= Your goal =
Using the tokenization text, decide whether each statement agrees with it: (a) word-level tokenization has a vocabulary of a million or more; (b) SentencePiece with Unigram does worse than BPE for morphologically rich languages; (c) character-level tokenization produces short sequences. Answer yes or no for each and quote the words that settle it.

= Reading passage =
Tokenization: The Atomic Unit of LLMs
"If you don't understand tokenization, you don't understand why LLMs fail at simple tasks."
Tokenization is the process of converting raw text into a sequence of integers (IDs) that a model can process. It is the very first step in the pipeline and often the source of many "hallucinations" related to math, spelling, and coding.
Why Do We Need Tokenization?
Computers understand numbers, not strings. We need a way to map text to numbers.
The Spectrum of Granularity
We could tokenize at different levels:
| Method | Vocabulary Size | Sequence Length | Pros | Cons |
|---|---|---|---|---|
| Character | Small (~100-256) | Very Long | No simple OOV (Out-of-Vocabulary) issues | Context window fills up fast; individual characters lack meaning. |
| Word | Massive (1M+) | Short | Semantically rich | "Rare word" problem; huge embedding matrix parameters. |
| Subword (BPE) | Optimal (~32k-100k) | Medium | Balances efficiency and flexibility. | Complexity in implementation. |
Modern LLMs universally use Subword Tokenization (specifically BPE or variants).
2025 State of Tokenization
Key Developments:
- Byte-level BPE is now standard (GPT-4o, Llama 3/4) - handles all Unicode without OOV errors
- tiktoken dominance: OpenAI's tokenizer is 3-6x faster than alternatives, becoming de facto standard
- Multilingual optimization: SentencePiece with Unigram outperforms BPE for morphologically rich languages
- Efficiency improvements: BlockBPE and parallel tokenization for faster inference
Byte Pair Encoding (BPE)

(Stored data)
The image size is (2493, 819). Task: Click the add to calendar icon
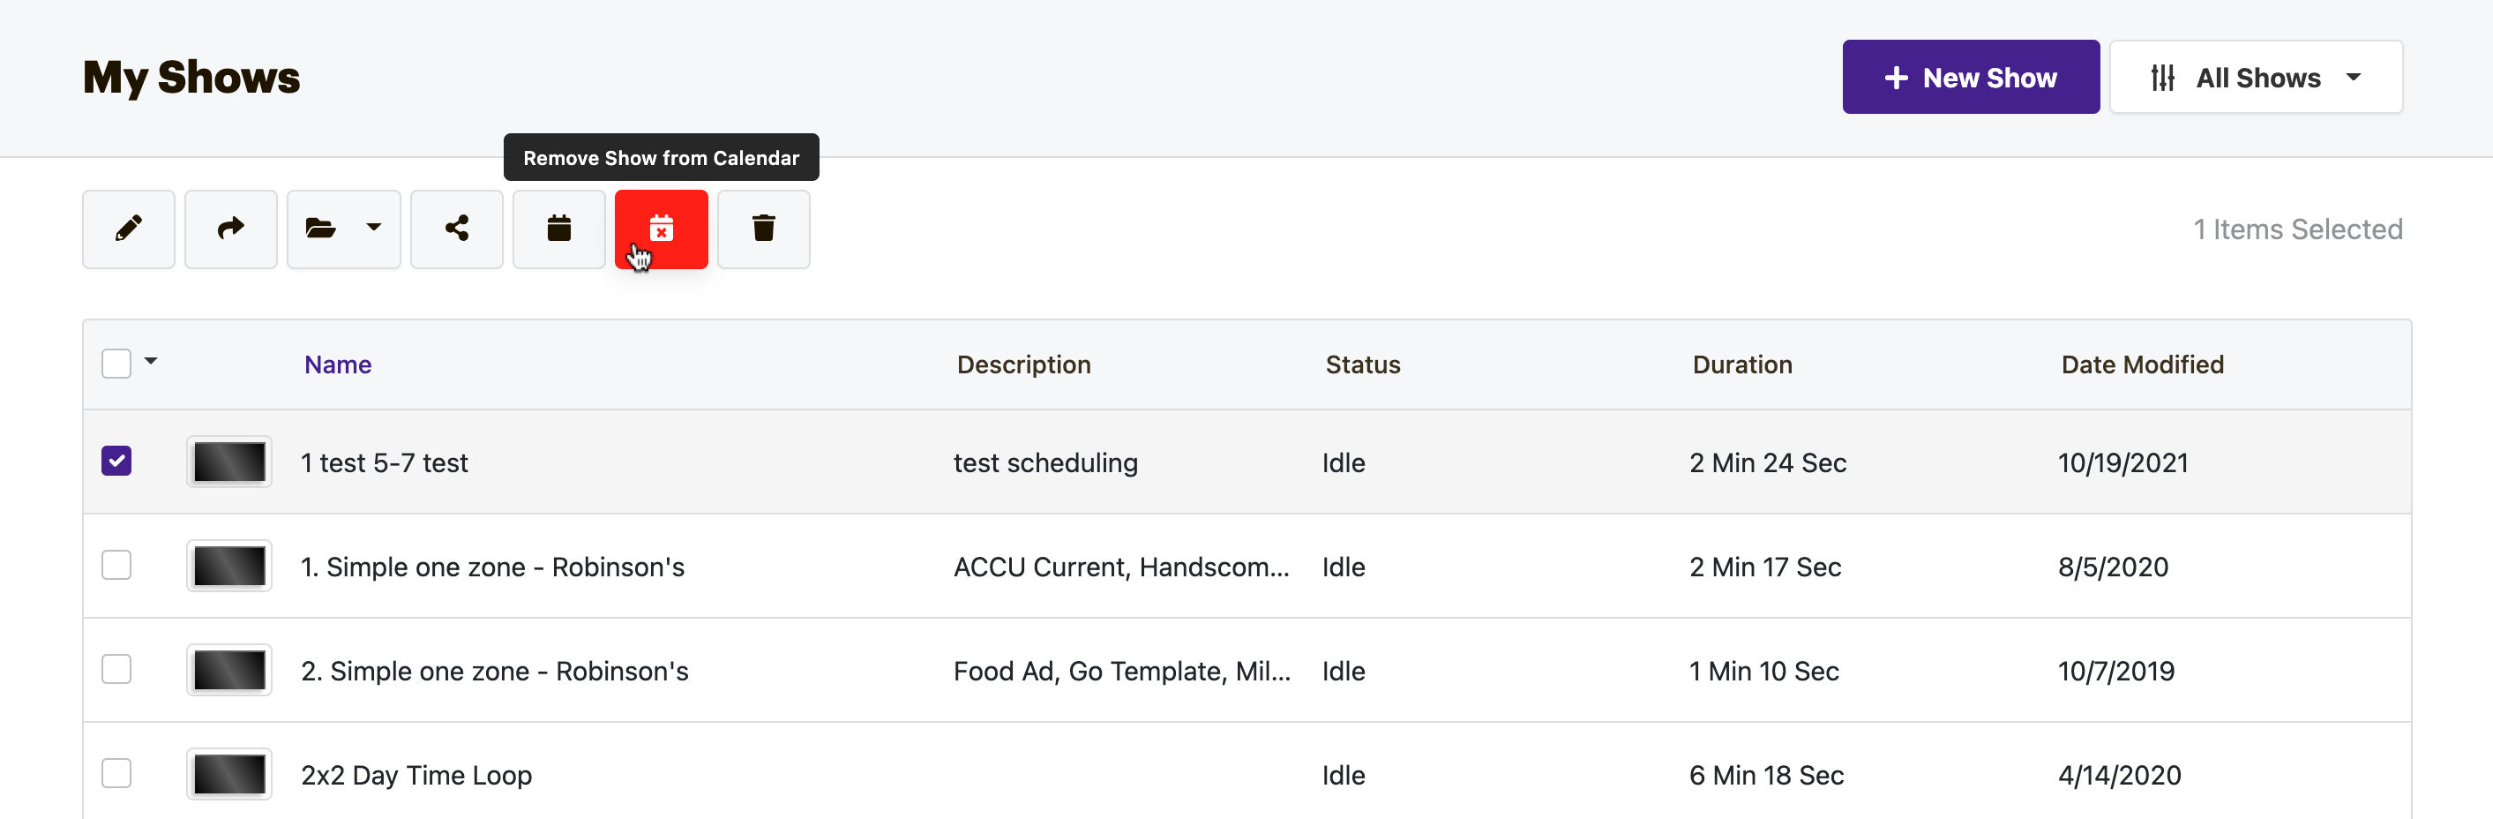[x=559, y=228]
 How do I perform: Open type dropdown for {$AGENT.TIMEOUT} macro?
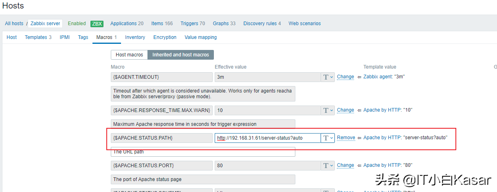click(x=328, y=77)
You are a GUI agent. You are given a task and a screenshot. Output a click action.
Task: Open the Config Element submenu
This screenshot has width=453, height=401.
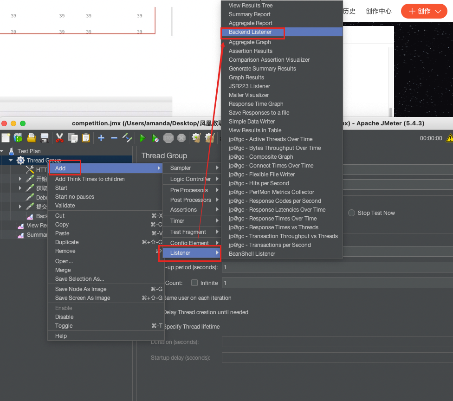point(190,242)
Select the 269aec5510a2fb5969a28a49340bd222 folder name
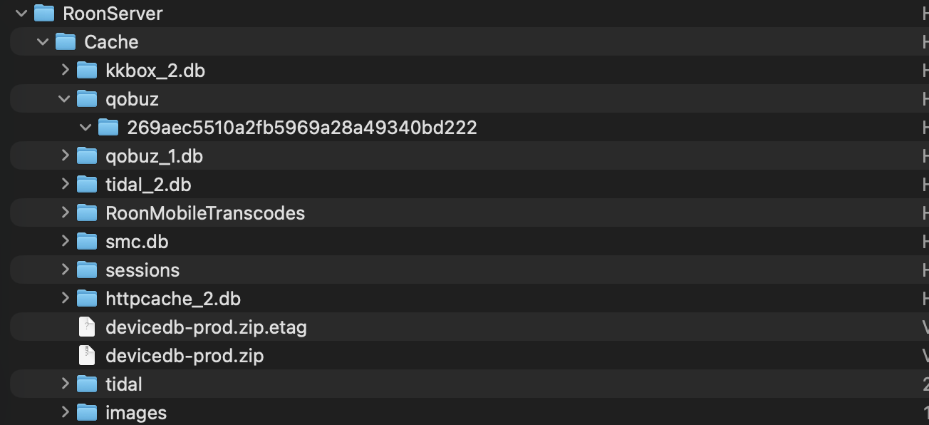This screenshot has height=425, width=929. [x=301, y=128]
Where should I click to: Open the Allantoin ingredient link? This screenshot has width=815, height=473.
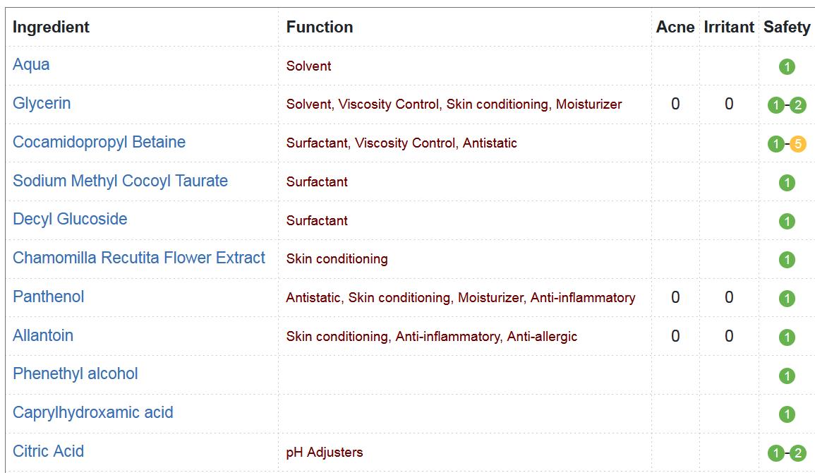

= Answer for this exercise =
(a) Yes: "Massive (1M+)"
(b) No: "SentencePiece with Unigram outperforms BPE for morphologically rich languages"
(c) No: "Very Long"